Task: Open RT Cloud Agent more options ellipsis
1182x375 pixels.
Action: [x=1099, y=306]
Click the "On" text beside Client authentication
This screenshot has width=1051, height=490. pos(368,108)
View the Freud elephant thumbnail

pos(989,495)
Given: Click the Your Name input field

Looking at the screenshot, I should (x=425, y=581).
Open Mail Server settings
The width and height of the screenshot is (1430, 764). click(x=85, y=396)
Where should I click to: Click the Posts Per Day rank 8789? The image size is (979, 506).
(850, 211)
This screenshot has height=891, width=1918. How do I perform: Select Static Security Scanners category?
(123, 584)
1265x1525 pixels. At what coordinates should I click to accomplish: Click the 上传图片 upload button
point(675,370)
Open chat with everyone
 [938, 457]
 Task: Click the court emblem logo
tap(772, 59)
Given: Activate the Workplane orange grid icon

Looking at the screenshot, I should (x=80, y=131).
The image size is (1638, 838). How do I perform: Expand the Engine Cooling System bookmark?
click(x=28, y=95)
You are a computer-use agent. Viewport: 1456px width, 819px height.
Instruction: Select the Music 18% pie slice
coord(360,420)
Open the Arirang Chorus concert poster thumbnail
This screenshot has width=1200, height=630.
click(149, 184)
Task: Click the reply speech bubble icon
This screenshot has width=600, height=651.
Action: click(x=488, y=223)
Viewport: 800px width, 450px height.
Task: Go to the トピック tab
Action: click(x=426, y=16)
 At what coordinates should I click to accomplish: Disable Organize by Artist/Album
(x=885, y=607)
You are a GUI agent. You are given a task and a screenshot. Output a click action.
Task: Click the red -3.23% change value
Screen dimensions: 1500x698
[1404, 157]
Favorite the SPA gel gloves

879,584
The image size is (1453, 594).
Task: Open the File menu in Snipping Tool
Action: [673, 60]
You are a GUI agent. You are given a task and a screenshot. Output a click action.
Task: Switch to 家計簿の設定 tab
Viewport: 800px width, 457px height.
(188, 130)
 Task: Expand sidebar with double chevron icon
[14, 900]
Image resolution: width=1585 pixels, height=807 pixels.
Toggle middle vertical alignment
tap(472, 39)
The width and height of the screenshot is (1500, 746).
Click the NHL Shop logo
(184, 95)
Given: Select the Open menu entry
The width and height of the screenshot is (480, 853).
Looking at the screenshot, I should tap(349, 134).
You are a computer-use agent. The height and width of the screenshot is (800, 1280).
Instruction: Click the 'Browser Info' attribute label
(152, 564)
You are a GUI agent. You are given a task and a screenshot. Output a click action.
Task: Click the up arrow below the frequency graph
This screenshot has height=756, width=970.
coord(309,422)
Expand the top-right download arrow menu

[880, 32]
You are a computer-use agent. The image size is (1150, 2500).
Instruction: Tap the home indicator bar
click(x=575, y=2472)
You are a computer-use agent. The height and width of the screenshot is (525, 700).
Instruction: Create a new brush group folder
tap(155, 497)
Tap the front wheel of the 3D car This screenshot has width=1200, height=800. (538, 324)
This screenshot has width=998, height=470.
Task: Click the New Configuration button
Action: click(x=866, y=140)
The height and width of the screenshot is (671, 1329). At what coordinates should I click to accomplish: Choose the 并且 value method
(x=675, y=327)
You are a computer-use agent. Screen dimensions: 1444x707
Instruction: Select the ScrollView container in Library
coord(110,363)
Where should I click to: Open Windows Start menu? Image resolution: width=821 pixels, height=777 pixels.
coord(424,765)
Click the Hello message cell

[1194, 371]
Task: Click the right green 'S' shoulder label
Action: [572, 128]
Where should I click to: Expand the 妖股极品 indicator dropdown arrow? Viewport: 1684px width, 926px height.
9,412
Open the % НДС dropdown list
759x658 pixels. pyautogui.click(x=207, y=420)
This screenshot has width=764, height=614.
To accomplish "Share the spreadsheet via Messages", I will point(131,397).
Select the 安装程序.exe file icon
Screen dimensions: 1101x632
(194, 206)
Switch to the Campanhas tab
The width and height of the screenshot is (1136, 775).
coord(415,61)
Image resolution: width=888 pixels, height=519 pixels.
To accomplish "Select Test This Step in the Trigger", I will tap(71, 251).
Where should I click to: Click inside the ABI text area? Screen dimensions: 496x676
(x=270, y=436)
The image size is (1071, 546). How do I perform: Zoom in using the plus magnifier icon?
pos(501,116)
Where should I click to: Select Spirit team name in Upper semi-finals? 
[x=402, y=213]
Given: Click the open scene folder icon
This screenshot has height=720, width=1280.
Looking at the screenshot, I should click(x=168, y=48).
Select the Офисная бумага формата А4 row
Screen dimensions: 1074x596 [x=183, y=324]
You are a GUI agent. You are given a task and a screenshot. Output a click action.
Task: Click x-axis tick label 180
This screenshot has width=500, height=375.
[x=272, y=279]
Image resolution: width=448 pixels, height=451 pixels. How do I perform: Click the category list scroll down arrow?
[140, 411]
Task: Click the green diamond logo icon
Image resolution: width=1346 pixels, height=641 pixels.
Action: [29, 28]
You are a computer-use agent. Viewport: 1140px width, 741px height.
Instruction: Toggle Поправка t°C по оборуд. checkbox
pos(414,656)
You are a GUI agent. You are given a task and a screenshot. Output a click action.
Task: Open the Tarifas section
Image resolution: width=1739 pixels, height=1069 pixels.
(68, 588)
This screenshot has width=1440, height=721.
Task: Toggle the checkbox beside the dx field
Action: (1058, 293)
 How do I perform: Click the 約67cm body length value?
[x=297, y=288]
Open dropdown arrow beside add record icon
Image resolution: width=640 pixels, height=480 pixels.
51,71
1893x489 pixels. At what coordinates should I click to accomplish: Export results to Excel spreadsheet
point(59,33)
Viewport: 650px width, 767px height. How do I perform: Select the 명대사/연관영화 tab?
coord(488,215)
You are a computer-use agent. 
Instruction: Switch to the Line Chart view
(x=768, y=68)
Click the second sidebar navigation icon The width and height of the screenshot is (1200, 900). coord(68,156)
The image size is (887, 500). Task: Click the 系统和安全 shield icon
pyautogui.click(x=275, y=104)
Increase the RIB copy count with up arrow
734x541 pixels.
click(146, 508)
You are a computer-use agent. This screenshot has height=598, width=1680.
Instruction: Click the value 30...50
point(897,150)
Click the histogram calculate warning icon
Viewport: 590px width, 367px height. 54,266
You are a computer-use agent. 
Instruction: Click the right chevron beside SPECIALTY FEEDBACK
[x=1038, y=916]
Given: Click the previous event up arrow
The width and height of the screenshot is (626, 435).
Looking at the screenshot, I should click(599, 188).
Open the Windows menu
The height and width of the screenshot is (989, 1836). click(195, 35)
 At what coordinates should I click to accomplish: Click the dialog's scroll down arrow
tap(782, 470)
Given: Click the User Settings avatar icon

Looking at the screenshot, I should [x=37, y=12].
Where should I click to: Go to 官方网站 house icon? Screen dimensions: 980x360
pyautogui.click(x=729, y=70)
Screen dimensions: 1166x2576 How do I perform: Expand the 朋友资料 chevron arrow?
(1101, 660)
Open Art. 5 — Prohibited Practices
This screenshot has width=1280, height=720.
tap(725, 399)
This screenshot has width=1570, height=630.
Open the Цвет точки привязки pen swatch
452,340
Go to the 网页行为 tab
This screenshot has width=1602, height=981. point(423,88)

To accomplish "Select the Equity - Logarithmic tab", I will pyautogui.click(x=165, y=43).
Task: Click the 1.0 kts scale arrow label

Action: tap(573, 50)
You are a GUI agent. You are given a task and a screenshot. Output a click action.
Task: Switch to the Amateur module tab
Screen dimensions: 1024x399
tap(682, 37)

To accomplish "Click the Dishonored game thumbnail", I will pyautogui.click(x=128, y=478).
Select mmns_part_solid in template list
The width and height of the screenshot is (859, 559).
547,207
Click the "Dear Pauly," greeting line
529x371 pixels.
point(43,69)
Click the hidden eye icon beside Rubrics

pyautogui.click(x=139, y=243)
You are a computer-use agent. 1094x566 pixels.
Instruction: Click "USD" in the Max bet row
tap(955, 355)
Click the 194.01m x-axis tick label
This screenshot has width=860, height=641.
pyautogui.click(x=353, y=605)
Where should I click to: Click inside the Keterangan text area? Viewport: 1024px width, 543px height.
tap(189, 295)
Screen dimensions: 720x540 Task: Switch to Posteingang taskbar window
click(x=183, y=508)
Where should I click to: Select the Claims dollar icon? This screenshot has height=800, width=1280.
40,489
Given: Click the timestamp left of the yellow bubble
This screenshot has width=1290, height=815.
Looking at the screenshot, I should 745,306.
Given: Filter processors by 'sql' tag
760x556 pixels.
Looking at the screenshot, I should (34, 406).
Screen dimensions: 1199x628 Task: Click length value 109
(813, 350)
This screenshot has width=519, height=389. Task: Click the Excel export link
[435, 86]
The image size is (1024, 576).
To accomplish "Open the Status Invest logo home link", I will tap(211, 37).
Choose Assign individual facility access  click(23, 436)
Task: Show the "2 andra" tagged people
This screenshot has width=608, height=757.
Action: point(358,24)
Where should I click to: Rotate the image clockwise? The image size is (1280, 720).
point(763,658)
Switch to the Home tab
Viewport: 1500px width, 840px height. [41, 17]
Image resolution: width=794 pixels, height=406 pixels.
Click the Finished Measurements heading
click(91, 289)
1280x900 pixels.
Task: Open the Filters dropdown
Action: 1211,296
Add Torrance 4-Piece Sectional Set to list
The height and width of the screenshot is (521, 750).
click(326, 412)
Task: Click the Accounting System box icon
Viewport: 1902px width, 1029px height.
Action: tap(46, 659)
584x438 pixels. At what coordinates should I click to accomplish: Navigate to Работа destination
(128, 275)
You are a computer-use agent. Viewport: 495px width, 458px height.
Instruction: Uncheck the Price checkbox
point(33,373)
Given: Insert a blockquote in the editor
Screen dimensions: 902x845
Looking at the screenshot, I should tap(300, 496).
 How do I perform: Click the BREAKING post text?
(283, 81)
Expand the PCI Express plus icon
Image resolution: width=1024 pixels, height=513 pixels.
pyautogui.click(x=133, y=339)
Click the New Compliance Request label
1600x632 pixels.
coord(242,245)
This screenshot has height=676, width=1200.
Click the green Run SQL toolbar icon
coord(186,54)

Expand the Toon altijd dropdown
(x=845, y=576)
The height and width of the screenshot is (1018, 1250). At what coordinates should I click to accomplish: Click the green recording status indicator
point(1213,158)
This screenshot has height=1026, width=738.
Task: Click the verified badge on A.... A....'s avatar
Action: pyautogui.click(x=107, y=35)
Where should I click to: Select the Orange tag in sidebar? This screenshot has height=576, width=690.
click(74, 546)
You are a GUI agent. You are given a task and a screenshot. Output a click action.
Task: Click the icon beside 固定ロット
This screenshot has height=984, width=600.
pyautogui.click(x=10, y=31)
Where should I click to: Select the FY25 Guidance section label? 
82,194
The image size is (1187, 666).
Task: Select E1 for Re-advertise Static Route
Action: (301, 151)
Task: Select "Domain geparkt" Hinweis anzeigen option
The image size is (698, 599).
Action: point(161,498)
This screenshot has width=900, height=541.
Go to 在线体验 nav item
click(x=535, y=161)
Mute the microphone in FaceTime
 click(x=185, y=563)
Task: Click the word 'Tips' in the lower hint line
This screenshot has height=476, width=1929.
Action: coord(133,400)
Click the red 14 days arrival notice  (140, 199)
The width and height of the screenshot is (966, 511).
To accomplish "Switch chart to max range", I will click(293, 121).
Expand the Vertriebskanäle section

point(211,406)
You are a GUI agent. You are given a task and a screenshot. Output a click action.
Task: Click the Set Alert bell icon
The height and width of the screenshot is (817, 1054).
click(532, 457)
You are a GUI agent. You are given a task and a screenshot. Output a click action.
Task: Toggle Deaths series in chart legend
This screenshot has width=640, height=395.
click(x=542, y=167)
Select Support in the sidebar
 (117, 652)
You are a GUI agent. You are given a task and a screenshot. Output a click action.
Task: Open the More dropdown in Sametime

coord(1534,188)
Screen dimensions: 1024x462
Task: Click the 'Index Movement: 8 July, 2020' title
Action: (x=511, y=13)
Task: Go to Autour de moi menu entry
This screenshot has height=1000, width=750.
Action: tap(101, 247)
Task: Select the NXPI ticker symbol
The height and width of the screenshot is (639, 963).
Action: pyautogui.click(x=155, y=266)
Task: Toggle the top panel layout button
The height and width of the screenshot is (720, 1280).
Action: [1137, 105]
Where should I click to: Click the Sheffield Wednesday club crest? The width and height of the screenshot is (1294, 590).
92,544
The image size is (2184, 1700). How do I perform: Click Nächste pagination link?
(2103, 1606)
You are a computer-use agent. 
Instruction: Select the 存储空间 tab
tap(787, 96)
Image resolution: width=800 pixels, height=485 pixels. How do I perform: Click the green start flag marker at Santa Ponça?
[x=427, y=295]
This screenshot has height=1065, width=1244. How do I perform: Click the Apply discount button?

______

AIM OF THE EXERCISE
Working through the entries above, copy every line in which "entry" is found.

COMPLETED EXERCISE
Given: Select the Open menu entry
Task: Go to Autour de moi menu entry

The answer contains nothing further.